I'd like the data below restated word for word, with the pictures left out.

[INPUT MATERIAL]

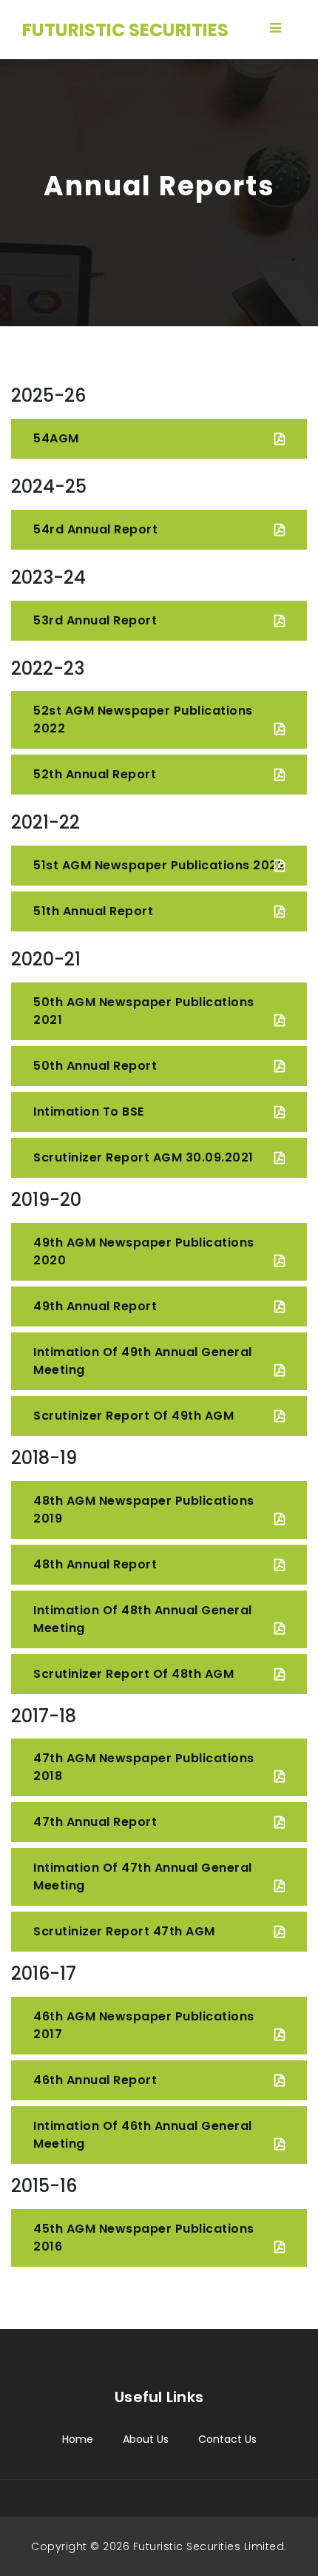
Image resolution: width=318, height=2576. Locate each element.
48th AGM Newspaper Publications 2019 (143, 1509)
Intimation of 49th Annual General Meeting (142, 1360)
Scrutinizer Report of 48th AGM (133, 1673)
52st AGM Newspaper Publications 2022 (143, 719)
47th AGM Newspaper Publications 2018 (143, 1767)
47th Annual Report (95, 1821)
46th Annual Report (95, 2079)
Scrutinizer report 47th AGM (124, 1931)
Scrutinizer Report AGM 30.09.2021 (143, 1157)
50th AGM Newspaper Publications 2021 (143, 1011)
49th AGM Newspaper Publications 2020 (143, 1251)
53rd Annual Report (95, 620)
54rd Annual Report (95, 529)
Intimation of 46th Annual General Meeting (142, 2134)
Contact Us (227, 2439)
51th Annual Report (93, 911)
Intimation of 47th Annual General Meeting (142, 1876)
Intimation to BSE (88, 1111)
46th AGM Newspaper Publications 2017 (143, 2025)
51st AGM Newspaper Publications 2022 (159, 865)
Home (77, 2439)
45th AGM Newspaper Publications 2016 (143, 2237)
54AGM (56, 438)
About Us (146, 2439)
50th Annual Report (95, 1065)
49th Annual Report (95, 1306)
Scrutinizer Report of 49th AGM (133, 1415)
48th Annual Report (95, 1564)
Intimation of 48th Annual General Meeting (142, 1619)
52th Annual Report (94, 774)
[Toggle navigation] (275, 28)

[/INPUT MATERIAL]

**RESPONSE:**
Image resolution: width=318, height=2576. Locate each element.
48th AGM Newspaper Publications 2019 (143, 1509)
Intimation of 49th Annual General Meeting (142, 1360)
Scrutinizer Report of 48th AGM (133, 1673)
52st AGM Newspaper Publications 2022 (143, 719)
47th AGM Newspaper Publications 2018 (143, 1767)
47th Annual Report (95, 1821)
46th Annual Report (95, 2079)
Scrutinizer report 47th AGM (124, 1931)
Scrutinizer Report AGM 30.09.2021 (143, 1157)
50th AGM Newspaper Publications 2021 (143, 1011)
49th AGM Newspaper Publications 2020 (143, 1251)
53rd Annual Report (95, 620)
54rd Annual Report (95, 529)
Intimation of 46th Annual General Meeting (142, 2134)
Contact Us (227, 2439)
51th Annual Report (93, 911)
Intimation of 47th Annual General Meeting (142, 1876)
Intimation to BSE (88, 1111)
46th AGM Newspaper Publications 2017 (143, 2025)
51st AGM Newspaper Publications 2022 (159, 865)
Home (77, 2439)
45th AGM Newspaper Publications 2016 (143, 2237)
54AGM (56, 438)
About Us (146, 2439)
50th Annual Report (95, 1065)
49th Annual Report (95, 1306)
Scrutinizer Report of 49th AGM (133, 1415)
48th Annual Report (95, 1564)
Intimation of 48th Annual General Meeting (142, 1619)
52th Annual Report (94, 774)
[Toggle navigation] (275, 28)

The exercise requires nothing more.